Estamos en el año mil, en el monasterio de San Salvador de Tábara y lo que allí ocurre sorprende a todos. Me estalla la cabeza. Hace tiempo, los dedos no sujetan con precisión el cálamo. Se han independizado de la mano y parece que, de pronto, tuvieran vida propia. Me duele el pecho al respirar. Tengo la garganta reseca. No puedo tragar saliva y, la espalda, después de horas arqueada, se resiste a recuperar su posición natural. Ha sido tan grande el esfuerzo que el cuerpo me resulta extraño. Es como si sus órganos hubiesen adquirido nuevas dimensiones y un peso desconocido. Y es que, el oficio de copista tiene mucho de cantero. Exige ciertas destrezas o habilidades pero no menor esfuerzo físico de modo que, en el proceso de creación, tan importante es una exigencia como la otra. Además, están las velas de sebo. El hollín vuelve al aire irrespirable, tanto más para mí que ilumino los pergaminos con minio molido. Las de cera arden más lentas y apenas hacen humo, pero dice el señor abad que son demasiado caras. Sí. Un trabajo agotador.

Sucede que el monasterio de San Salvador de Tábara ha recibido un encargo. Por eso estoy aquí. Al punto de llegar, hace ya más de tres meses, me recluyeron en el Scriptorium. Justamente, en el centro de una torre, alta y de piedra, y trabajando en el mismo pupitre que el maestro Magius, que Dios Nuestro Señor guarde en su gloria, ocupó un tiempo. Pequeño y con dos lumbreras laterales para aprovechar la luz natural, es el lugar soñado para iluminar el códice con la minuciosidad debida. Apenas salgo de aquí. Los días transcurren entre punzones y botes de tinta, trabajando sin desmayo, pero ni aún así. ¡No veo forma de acabar!
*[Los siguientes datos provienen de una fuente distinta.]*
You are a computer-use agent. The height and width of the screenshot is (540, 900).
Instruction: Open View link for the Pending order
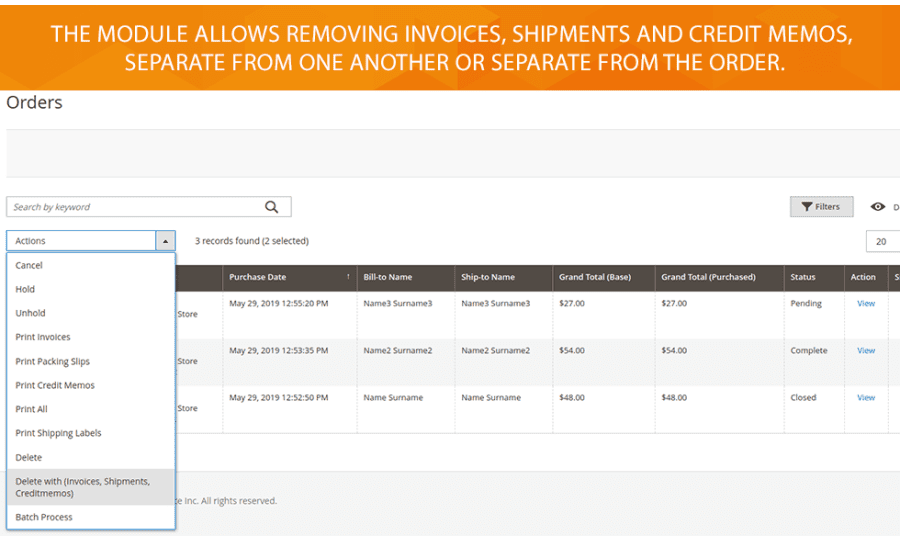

Ya dije al señor abad que el beato no va a estar para cuando él quiere por más que porfíe. Si alguien tiene que esperar que espere, le dije. No. No va a estar por mucho que se empeñe, y eso que ha puesto a mi disposición a Sennior, el mejor escriba del cenobio y a Ende, o En o Eude que por los tres nombres se la conoce. Una monja recién llegada, pequeña de cuerpo y de buen buen entendimiento. Tendríais que verla sujetando la péñola con la punta hacia abajo, entre el índice y el corazón. La fuerza con que la apoya en el pulgar. ¡Con qué destreza! Sabido es que la tinta fluye mejor cuanto más vertical está la pluma y que de esta forma es la mano, no los dedos, quien la mueve con precisión hasta lograr el trazo buscado. Es un ejercicio que solo el tiempo te permite realizar con exactitud, pero ella, que acaba de llegar, lo domina como cualquiera de nosotros que llevamos años trabajando. No acierto a comprender cómo lo ha conseguido. Es el suyo, un don natural. No encuentro otra explicación para tanta perfección. A veces, la observo de reojo. Bien es verdad que trabaja de pie porque no se acostumbra al sitial con respaldo alto. Tampoco le gusta el pupitre inclinado, prefiere los planos, pero éstas son pequeñeces que irá corrigiendo con el tiempo. Tiene condiciones para el dibujo, ya digo, y, no tardando, se la disputarán los más grandes. Creerme si os digo que yo, Emeterius, humilde siervo de Dios y presbítero, criado por el maestro Magius y recluido en el monasterio de San Salvador de Tábara próximo ya el año mil, nunca vi nada igual. No olvidéis su nombre. Ende, os digo que se llama. O En o Eude, que por los tres nombres se la conoce.